### EXERCISE DETAILS
Your reply should be the records below, duplicated exactly, with any picture removed.

Stored data:
━━━

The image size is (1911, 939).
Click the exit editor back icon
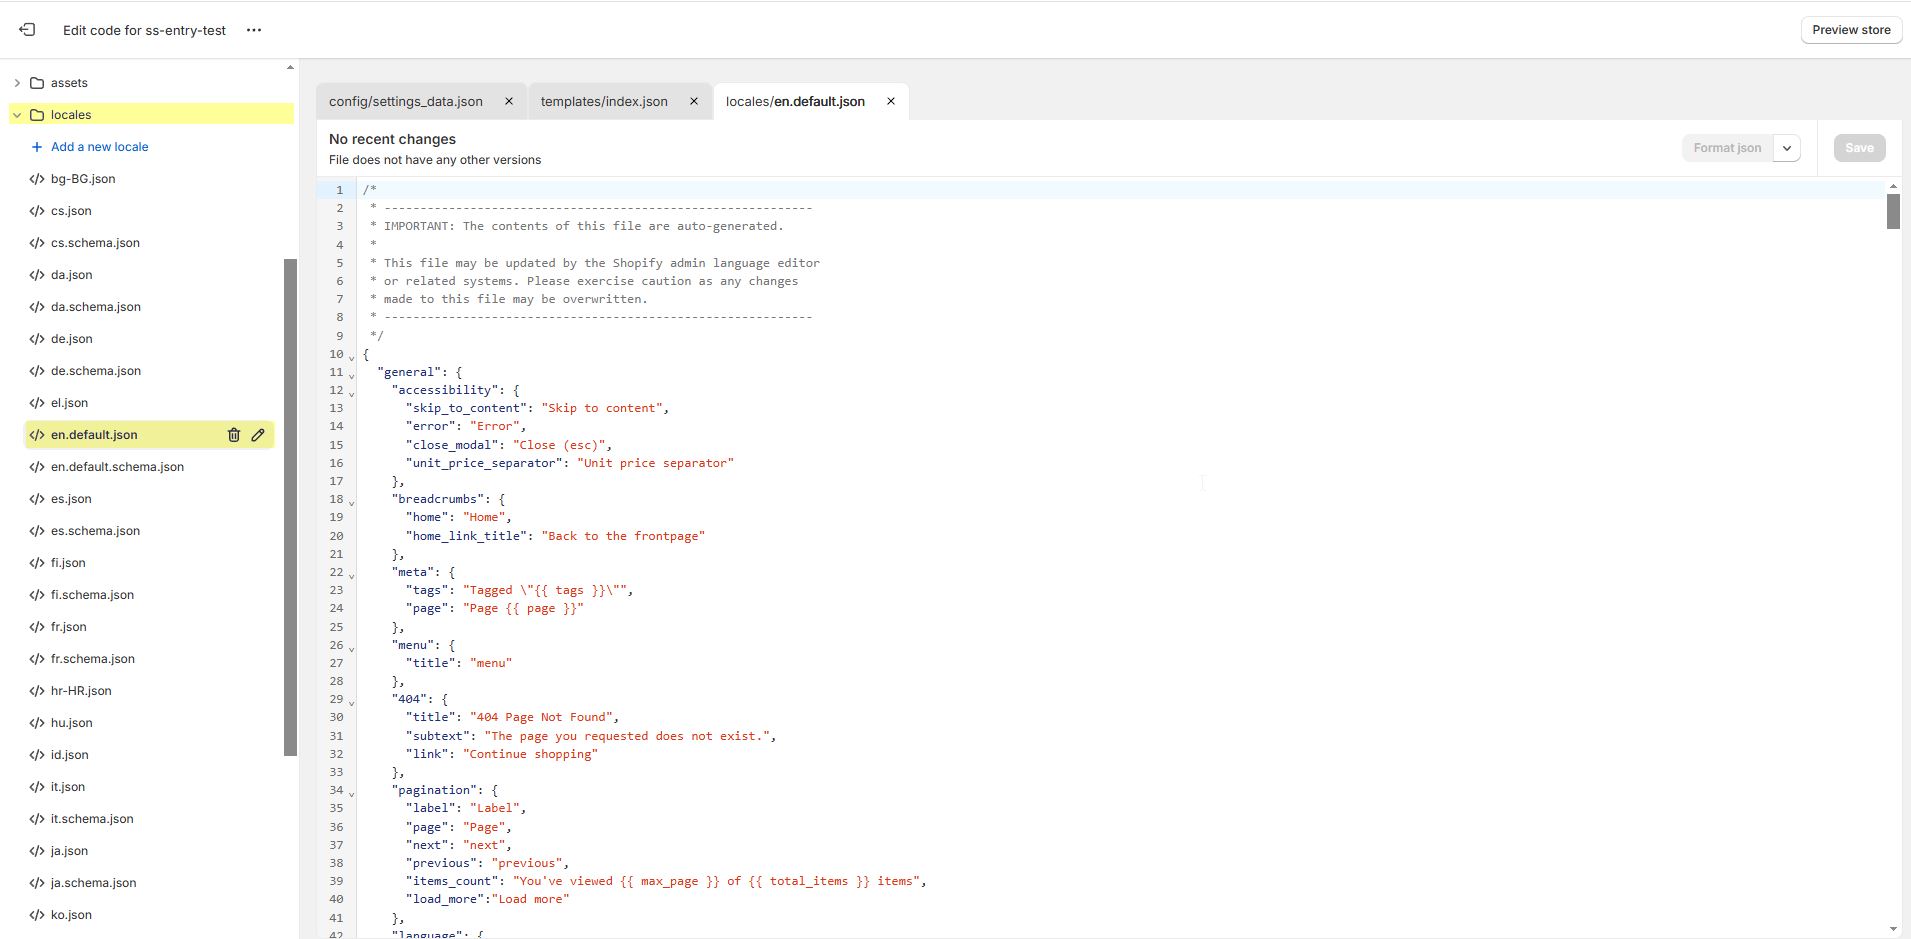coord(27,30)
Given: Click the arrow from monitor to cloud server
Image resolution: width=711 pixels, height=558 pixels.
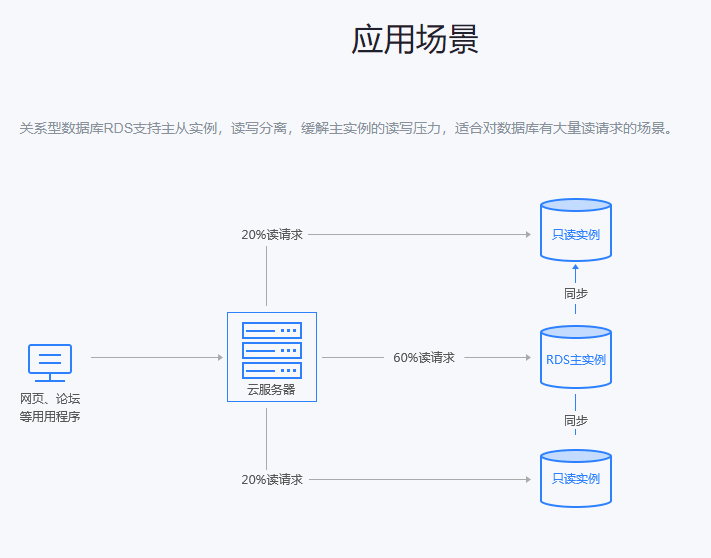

━━━

### EXERCISE OUTPUT
The image size is (1911, 939).
Click the exit editor back icon
coord(27,30)
Given: Click the arrow from monitor to cloud server
Image resolution: width=711 pixels, height=558 pixels.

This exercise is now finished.